Паламизм


Palamismul

Паламизм, как и оригенизм, представляет собой не просто теологию, а скорее теологический контекст, непосредственный и особенно последующий. Конечно, святитель Григорий (Палама) Солунский, далекий от того, чтобы представить свое собственное видение в виде системы, находился в центре последнего великого спора, с соответствующими ставками, умирающей Византии. Дав название второму воскресенью Великого поста, который также отмечается 14 ноября, тот, кто впоследствии стал архиепископом второго по значимости византийского города после Константинополя, предварил, прямо и особенно косвенно, ряд мутаций, которые в совокупности делают паламизм другим названием смены парадигмы, в отголосках и тени которой мы все еще находимся сегодня.

Первое последствие этого изменения, назовем его теоретическим, касается взаимоотношений теологии и философии, которые, говоря обобщенно, «проясняются» односторонне посредством поощрения ярко выраженной антифилософской практики; Варлаам Калабрийский, ярый противник паламизма, становится олицетворением опасного рационализма, со всеми вытекающими из этой карикатуры на взаимоотношение явленного и объясненного/объяснимого. Значительная часть антиинтеллектуализма в монашеской среде, в иерархии, в духовенстве и даже в народе коренится в серьезном, глубоком непонимании и непринятии Паламы и его критики. Или же долгосрочным последствием является вхождение поствизантийского Православия в современность без необходимых рабочих инструментов, факт, который влияет на нас ежедневно до утра этого дня, и только славословие Таинства буквально спасает нас. Сейчас, как и во время пандемии, когда литургическую одежду больше нельзя носить, нам открывается богословская нагота.

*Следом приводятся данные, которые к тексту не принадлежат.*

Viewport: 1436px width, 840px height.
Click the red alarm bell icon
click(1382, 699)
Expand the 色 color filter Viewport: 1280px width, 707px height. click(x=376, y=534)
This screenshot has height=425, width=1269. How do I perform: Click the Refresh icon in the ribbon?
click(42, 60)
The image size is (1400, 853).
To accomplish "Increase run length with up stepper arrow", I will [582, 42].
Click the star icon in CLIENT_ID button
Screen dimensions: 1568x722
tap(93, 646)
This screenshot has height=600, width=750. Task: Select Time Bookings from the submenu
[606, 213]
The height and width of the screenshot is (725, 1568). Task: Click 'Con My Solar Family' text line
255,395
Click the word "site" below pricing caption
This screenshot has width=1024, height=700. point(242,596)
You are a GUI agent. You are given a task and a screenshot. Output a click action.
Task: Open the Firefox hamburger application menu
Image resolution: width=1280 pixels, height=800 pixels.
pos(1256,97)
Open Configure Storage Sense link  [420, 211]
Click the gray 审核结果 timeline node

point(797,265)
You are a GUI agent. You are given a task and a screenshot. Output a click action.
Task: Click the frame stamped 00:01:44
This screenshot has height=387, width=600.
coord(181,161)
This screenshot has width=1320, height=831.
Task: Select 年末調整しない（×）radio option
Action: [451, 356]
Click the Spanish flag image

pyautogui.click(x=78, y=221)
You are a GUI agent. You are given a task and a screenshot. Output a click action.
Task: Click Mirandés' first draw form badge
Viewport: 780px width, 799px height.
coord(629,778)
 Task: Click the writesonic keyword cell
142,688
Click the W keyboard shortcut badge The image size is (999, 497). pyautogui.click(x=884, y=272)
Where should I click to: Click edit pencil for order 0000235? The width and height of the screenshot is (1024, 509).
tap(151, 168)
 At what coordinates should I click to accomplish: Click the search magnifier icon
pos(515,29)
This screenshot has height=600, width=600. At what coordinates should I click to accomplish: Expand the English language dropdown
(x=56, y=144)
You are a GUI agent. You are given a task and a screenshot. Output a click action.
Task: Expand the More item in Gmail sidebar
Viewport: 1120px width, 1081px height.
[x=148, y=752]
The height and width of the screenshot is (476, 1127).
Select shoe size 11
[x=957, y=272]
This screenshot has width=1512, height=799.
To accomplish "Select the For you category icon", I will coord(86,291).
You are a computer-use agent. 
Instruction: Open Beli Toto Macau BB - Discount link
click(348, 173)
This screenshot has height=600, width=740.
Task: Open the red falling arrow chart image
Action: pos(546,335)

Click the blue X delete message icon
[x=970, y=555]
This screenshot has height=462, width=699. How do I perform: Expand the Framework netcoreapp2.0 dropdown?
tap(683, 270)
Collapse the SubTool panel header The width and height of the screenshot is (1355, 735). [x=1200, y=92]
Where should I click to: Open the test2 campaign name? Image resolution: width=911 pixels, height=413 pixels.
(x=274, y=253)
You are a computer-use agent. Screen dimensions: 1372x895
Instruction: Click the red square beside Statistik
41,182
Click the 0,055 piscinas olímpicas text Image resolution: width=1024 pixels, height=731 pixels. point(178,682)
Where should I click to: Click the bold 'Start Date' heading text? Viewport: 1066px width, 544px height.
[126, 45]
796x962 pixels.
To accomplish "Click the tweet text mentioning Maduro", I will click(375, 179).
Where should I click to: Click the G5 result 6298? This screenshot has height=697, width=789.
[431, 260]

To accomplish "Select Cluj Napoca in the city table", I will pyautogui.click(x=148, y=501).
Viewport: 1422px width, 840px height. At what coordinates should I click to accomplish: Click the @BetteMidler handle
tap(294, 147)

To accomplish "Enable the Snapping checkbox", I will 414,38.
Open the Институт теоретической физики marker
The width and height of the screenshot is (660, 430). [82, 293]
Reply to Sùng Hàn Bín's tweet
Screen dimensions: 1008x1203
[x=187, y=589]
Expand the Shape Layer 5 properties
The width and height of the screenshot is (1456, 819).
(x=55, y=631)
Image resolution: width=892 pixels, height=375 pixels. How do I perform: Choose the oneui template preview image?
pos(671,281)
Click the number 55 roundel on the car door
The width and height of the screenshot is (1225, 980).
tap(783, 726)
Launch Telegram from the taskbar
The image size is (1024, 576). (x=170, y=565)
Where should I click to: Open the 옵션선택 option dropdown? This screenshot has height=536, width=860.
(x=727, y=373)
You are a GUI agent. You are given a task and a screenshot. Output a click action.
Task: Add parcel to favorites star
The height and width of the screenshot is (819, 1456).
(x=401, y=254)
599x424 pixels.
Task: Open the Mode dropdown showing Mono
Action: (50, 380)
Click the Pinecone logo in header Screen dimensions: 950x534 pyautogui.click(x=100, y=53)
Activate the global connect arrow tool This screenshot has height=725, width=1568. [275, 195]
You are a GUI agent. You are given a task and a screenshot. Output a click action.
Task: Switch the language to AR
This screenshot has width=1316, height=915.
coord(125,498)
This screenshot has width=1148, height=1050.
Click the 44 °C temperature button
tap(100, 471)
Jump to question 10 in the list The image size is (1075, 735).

Второе последствие, назовем его практическим, заключается в отношениях между монашеством и богословским авторитетом Церкви, устанавливаемых монахами, особенно афонскими, в ущерб самому епископату и, далее, внутреннему богословскому качеству мирян как обладателей того intellectus fidei, который так необходим в акте различения и впоследствии исповеди. Теперь, с того момента, как монашество становится единственным центром богословия в эпоху паламитов, я повторяю: в ущерб епископату, рукоположенным клирикам и мирянам, мы больше не удивляемся тому, что отсутствие катехизации на приходском уровне не ощущается явно как опасность, точно так же, как сегодняшние тривиальные переводы монашеской добродетели делают возможными феномены гуру, призванных и бастовизированных «энергетиков», тех, у кого «больше» или даже «обильная» Благодать.

Возвращаясь назад, все это не является совокупностью теологии Паламы, а лишь составными элементами того теологического контекста, о котором я упомянул в самом начале. Основание видеть в восстановлении паламизма, его собственного, подлинного контекста, один из путей исправления заблуждений, в которых мы оказались, как морковка, застрявшая в песке погреба. Вот почему сегодня, как и в день его памяти, будем размышлять и петь: «Просветитель истинной веры, опора и учитель Церкви, украшение монахов, непобедимый защитник богословов; чудотворче Григорие, похвало Солунских, проповедниче благодати, моли всегда о спасении душ наших».

Давайте держать наши сердца высоко!

„Podul” este o publicație independentă, axată pe lupta anticorupție, apărarea statului de drept, promovarea valorilor europene și euroatlantice, dezvăluirea cârdășiilor economico-financiare transpartinice. Nu avem preferințe politice și nici nu suntem conectați financiar cu grupuri de interese ilegitime. Niciun text publicat pe site-ul nostru nu se supune altor rigori editoriale, cu excepția celor din Codul deontologic al jurnalistului. Ne puteți sprijini în demersurile noastre jurnalistice oneste printr-o contribuție financiară în contul nostru Patreon care poate fi accesat AICI.